Removal of water-soluble dyes by conjugated organic skeletons through drainflow-diffusion filtration

Abstract

This study develops an alternative adsorbent constructed by conjugated organic skeletons, which further comprises polyene segments and polyaromatic hydrocarbons (PAHs) blocks. The adsorbent was prepared through the FeCl3-mediated dehydration of poly(vinyl alcohol) (PVA). The reaction produces pseudo-polyene (p-polyene) segments and subsequently PAHs through further condensation of some of the polyene segments. The resulting conjugated skeletons and iron oxide/chloride species experience mutual penetration to form aggregates. Thereafter, these aggregates were subjected to sulfonation to achieve the adsorbent with pendant oxygen-containing groups to assure a negatively charged surface as well as porous structures via removing iron species. The adsorbent possesses typically rectangular-channels among the aggregates and meso (<50 nm) and macro-voids (>50 nm) inside individual aggregates.
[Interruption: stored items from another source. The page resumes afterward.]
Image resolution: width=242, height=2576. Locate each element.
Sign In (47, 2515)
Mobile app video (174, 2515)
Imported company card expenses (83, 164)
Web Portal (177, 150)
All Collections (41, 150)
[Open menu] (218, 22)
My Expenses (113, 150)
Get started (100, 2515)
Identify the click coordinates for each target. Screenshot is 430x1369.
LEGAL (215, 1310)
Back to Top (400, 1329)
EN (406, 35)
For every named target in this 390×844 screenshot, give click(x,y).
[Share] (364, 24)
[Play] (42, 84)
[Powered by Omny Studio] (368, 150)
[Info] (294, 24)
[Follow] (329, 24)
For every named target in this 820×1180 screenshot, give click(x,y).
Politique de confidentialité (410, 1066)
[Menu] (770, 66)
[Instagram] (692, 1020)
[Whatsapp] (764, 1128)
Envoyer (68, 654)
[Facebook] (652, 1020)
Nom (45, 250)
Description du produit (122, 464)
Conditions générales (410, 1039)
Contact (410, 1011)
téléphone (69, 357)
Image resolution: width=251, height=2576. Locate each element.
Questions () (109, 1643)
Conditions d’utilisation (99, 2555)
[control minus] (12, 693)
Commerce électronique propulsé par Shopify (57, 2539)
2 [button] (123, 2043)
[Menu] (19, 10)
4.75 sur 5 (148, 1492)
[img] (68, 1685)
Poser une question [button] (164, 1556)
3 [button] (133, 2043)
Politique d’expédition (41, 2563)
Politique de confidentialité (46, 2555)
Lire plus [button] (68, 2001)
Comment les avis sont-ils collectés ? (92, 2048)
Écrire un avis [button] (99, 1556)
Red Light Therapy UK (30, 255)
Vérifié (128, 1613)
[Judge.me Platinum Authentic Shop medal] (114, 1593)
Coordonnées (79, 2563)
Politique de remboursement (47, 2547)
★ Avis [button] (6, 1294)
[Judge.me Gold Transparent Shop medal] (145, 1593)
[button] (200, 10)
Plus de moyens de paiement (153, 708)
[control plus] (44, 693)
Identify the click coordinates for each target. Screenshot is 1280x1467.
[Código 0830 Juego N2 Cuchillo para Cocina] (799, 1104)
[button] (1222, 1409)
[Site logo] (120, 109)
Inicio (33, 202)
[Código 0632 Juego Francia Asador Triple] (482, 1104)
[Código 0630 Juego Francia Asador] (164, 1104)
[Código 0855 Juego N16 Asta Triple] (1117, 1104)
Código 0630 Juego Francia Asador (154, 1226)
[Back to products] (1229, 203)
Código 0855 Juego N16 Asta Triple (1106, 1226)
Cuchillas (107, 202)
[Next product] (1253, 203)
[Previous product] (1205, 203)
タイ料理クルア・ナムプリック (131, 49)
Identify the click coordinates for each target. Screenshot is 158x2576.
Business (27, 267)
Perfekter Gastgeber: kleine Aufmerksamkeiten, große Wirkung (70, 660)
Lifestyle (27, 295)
The above structural features endow the adsorbent strong capability to remove cationic methylene blue (MB, 10 mg/L) or zwitterion methyl red (MR, 10 mg/L) dyes from water or even from isopropanol through adsorption and pore diffusion and deposition. The best adsorbent demonstrates the rejection rates over 95% and flux above 17 L/min m2 through the first 3 h at a minor pressure drop. Mechanistically, the separation outcome originates from the viscous drain flow to enhance adsorption of dye molecules on the channel wall, which is followed by diffusion of the dye molecules towards meso/macro-voids inside the rod-like aggregates.